At this point, arguably, Meaningful Use has done virtually all of the work that it was designed to do. But as we all know, vendors are behind the curve. If they aren’t forced to guarantee interoperability — or at least meet a standard that satisfies most interconnectivity demands — they’re simply not going to bother.
While there’s obviously a certification process in place for EMR vendors which requires them to meet certain standards, interoperability seemingly didn’t make the cut. And while there’s many ways vendors could have shown they’re on board, none have done anything that really unifies the industry.
PR-driven efforts like the CommonWell Alliance don’t impress me much, as I’m skeptical that they’ll get anywhere. And the only example I can think of where a vendor is doing something to improve interoperability, Epic’s Care Everywhere, is intended only to connect between Epic implementations. It’s not exactly an efficient solution.
A case in point: One of own my Epic-based providers logged on to Care Everywhere a couple of weeks ago to request my chart from another institution, but as of yet, no chart has arrived. That’s not exactly an effective way to coordinate care! (Of course, Epic in particular only recently dropped its fees for clinical data sharing, which weren’t exactly care coordination-friendly either.)

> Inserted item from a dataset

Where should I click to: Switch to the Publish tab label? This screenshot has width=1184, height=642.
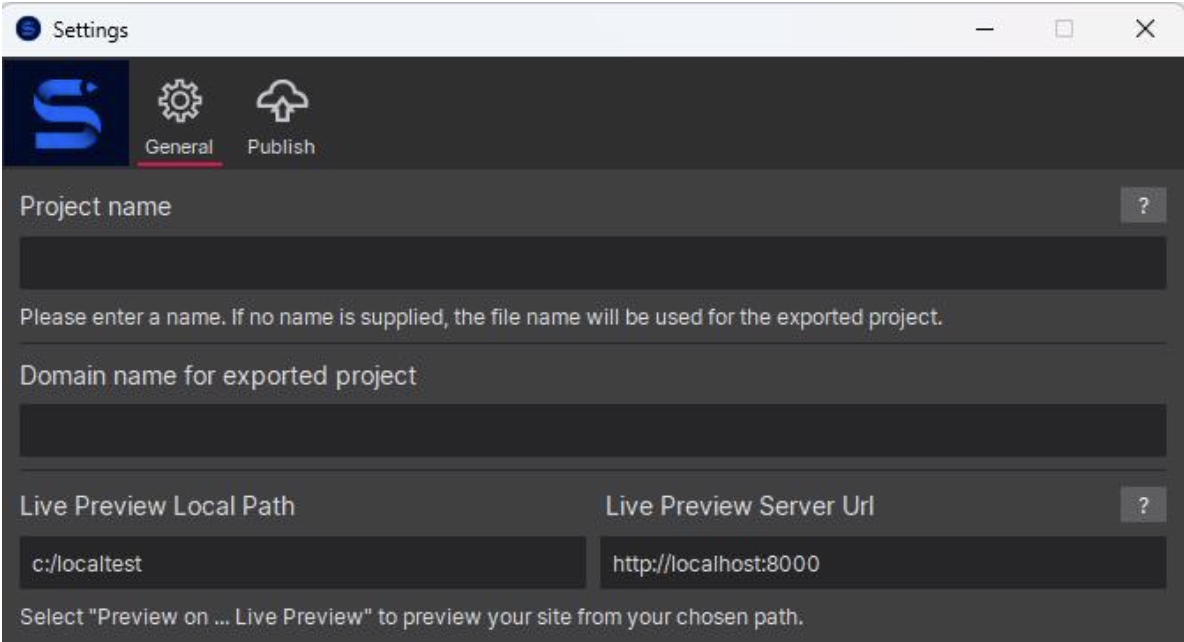pos(281,147)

Increasingly, I’ve begun to think that the next stage of EMR maturation will come from some kind of “Meaningful Interoperability” incentive paid to vendors who really go the extra mile. Yes, this is iffy financially, but I believe it has to be done. As time and experience have shown, EMR vendors have approximately zero compelling reasons to foster universal interoperability, and perhaps a zillion to keep their systems closed.
Of course, the problem with rewarding interoperability is to decide which standards would be the accepted ones. Mandating interoperability would also force regulators to decide whether variations from the core standard were acceptable, and how to define what “acceptable” interoperability was. None of this is trivial.
The feds would also have to decide how to phase in vendor interoperability requirements, a process which would have to run on its own tracks, as provider Meaningful Use concerns itself with entirely different issues. And while ONC might be the first choice that comes to mind in supervising this process, it’s possible a separate entity would be better given the differences in what needs to be accomplished here.
I realize that some readers might believe that I’m dreaming if I believe this will ever happen. After all, given the many billions spent coaxing (or hammering) providers to comply with Meaningful Use, the Congress may prefer to lean on the stick rather than the carrot. Also, vendors aren’t dependent on CMS, whose involvement made it important for providers to get on board. And it may seem more sensible to rejigger certification programs — but if that worked they’d have done it already.
But regardless of how it goes down, the federal government is likely to take action at some point on this issue. The ongoing lack of interoperability between EMRs has become a sore spot with at least some members of Congress, for good reasons. After all, the lack of free and easy sharing of clinical data has arguably limited the return on the $30B spent on Meaningful Use. But throwing the book at vendors isn’t going to cut it, in my view. As reluctant as Congressional leaders may be to throw more money at the problem, it may be the only way to convince recalcitrant EMR vendors to invest significant development resources in creating interoperable systems.